David Cameron: Labour is the party of 'unlimited welfare'
Prime Minister hit back after the Labour leader accused ministers of drawing up tax policies designed to benefit wealthy supporters
David Cameron has denounced Labour as the party of “unlimited welfare” in acrimonious clashes with Ed Miliband at Prime Minister’s Question Time.
He hit back after the Labour leader accused ministers of drawing up tax policies designed to benefit wealthy supporters who are “on their Christmas card list”.
Mr Cameron described the shadow Chancellor, Ed Balls, who was barracking him, as a bully and added: “He can dish it out but he can’t take it.”
Mr Miliband retaliated with a reference to the exclusive Oxford University drinking club that the Prime Minister belonged to as a student. The Labour leader said: “I’ve heard everything when the boy from the Bullingdon Club lectures people on bullying. Have you wrecked a restaurant recently?”
Their exchanges were dominated by George Osborne’s announcement in last week’s Autumn Statement that increases to most working-age benefits will be limited to one per cent – effectively as cut as inflation is currently more than double that rate.
Mr Miliband said the Chancellor was trying to play “divide and rule” by portraying those on benefits as “scroungers”.
He said: “[Mr Osborne] said it was the shirkers, the people with the curtains drawn, who would be affected.”
Mr Cameron hit back: “Welfare needs to be controlled. Everyone who is on tax credits will be affected by these changes because we have to get on top of the welfare bill.
“That is why we are restricting the increase on out-of-work benefits and it is also the reason why we are restricting in-work benefits.”
But he said the increase in the personal income tax allowance showed “we believe in cutting people’s taxes when they are in work”.
Mr Miliband said the benefits rise would hit more people in work than without a job.

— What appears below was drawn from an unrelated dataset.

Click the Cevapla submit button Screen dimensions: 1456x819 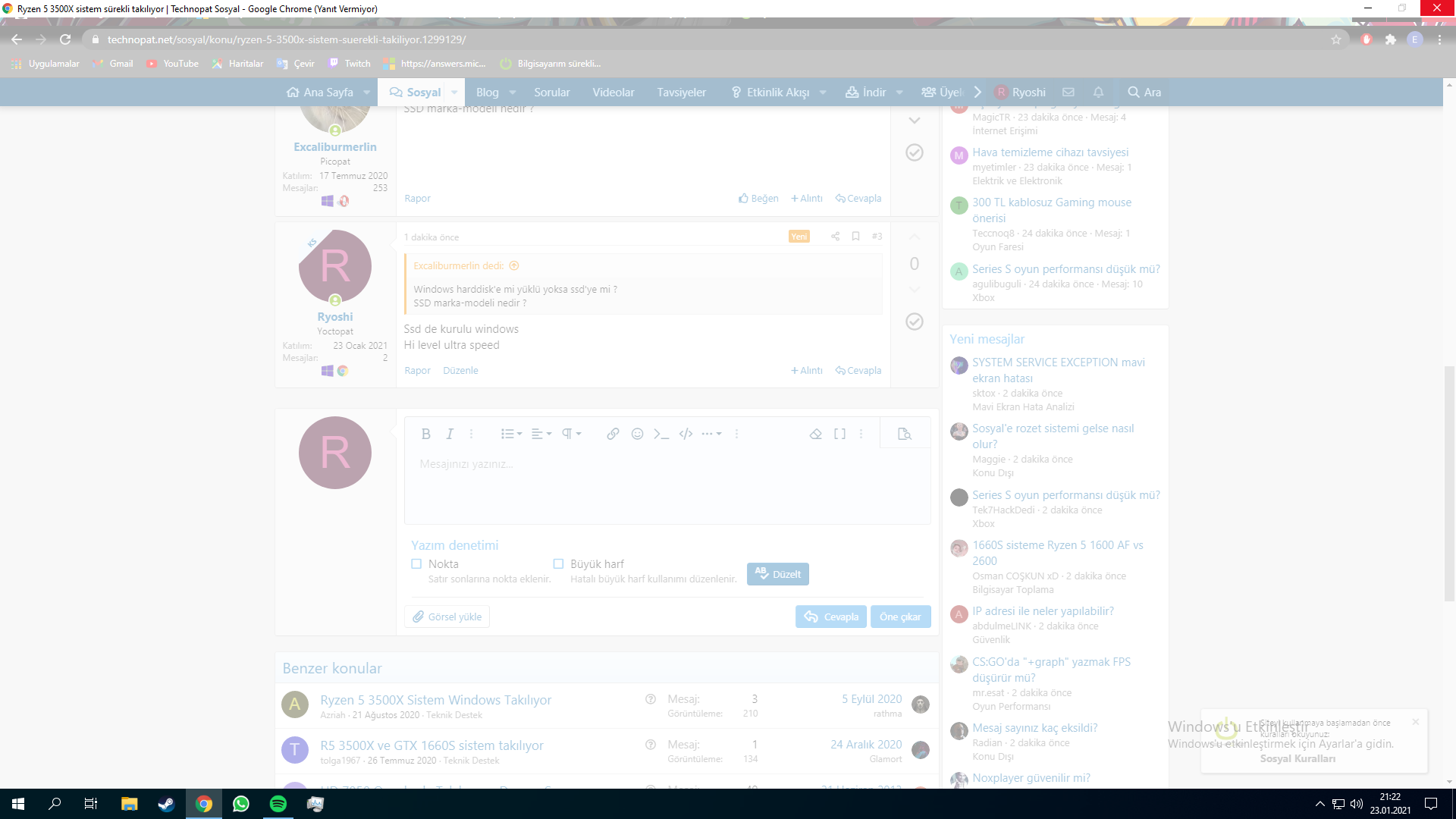831,617
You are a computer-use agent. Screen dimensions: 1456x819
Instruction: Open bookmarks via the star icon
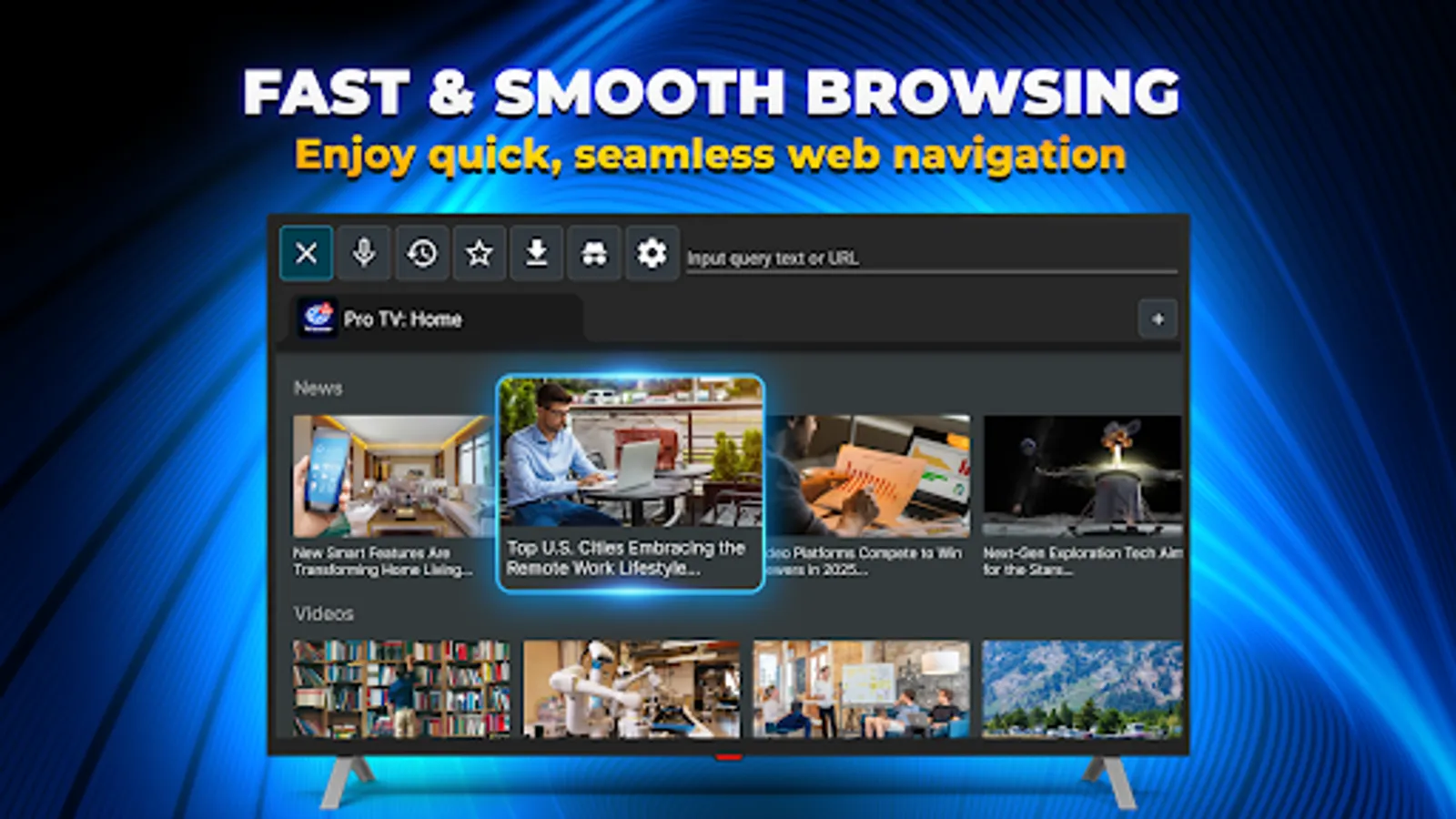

“Despite the impression given by the Chancellor of the Exchequer, over 60 per cent of those affected are in work.
“It’s the factory worker on the night shift, it’s the carer who looks after elderly people around the clock and it’s the cleaner who cleans the Chancellor’s office while his curtains are still drawn and he’s still in bed.
“The Chancellor calls them scroungers, what does the Prime Minister call them?”
Mr Cameron said a person working full-time on the minimum wage would see their income tax bill halved under the coalition Government.
“We are saying to working people you can earn another £3,000 before you even start paying income tax,” he said. “This is the party for people who work, his is the party of unlimited welfare.”